Supplied material

━━━━

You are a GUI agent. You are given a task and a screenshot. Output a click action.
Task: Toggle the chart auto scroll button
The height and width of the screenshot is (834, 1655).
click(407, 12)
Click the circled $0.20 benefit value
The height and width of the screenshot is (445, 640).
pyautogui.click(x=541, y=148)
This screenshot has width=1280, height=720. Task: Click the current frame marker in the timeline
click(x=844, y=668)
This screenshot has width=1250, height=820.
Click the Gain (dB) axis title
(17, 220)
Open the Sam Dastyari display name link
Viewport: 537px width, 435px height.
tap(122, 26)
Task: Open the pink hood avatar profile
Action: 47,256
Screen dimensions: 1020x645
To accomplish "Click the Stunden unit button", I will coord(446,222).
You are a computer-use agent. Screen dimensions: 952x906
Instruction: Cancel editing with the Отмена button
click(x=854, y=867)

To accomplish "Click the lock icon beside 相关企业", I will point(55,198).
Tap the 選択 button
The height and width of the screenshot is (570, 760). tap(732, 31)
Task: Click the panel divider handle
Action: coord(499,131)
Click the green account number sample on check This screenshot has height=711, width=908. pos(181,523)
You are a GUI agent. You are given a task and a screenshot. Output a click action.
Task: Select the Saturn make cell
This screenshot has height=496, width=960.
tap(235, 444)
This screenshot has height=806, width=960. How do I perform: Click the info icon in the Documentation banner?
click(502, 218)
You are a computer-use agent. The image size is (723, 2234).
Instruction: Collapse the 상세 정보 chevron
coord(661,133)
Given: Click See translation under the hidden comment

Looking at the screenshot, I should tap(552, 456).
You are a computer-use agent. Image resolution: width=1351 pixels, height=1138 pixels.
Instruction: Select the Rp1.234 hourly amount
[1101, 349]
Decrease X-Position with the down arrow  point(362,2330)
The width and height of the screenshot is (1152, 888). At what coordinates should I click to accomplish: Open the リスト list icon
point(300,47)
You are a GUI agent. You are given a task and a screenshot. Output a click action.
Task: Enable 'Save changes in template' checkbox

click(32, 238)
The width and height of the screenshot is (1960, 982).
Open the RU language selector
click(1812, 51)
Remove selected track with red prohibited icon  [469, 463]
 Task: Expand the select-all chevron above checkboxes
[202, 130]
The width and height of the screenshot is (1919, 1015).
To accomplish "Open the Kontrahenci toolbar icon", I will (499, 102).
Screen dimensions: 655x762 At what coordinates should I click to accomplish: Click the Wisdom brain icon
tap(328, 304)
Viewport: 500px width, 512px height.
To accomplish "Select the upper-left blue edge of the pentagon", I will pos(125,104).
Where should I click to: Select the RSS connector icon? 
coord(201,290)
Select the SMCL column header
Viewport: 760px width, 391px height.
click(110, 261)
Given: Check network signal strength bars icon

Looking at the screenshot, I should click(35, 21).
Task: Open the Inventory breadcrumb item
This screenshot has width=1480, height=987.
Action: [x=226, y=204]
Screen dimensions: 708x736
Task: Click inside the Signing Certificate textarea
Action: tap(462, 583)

━━━━

Your task
Nothing but the lines with "will" should be returned, copied from the entries above.

Your response
To accomplish "Click the Stunden unit button", I will coord(446,222).
To accomplish "Click the lock icon beside 相关企业", I will point(55,198).
To accomplish "Open the Kontrahenci toolbar icon", I will (499, 102).
To accomplish "Select the upper-left blue edge of the pentagon", I will pos(125,104).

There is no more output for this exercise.